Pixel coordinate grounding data

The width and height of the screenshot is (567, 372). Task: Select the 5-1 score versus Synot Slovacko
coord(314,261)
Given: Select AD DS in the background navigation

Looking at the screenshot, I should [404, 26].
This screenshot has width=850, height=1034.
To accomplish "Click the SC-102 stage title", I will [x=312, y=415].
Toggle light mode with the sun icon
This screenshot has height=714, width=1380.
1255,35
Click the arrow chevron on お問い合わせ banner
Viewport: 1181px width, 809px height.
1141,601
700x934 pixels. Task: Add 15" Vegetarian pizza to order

* ASSIGNMENT:
Nothing in the entries should be skipped. Output them all exactly.

* EXERCISE ANSWER:
The width and height of the screenshot is (567, 372). Task: Select the 5-1 score versus Synot Slovacko
coord(314,261)
Given: Select AD DS in the background navigation

Looking at the screenshot, I should [404, 26].
This screenshot has width=850, height=1034.
To accomplish "Click the SC-102 stage title", I will [x=312, y=415].
Toggle light mode with the sun icon
This screenshot has height=714, width=1380.
1255,35
Click the arrow chevron on お問い合わせ banner
Viewport: 1181px width, 809px height.
1141,601
700x934 pixels. Task: Add 15" Vegetarian pizza to order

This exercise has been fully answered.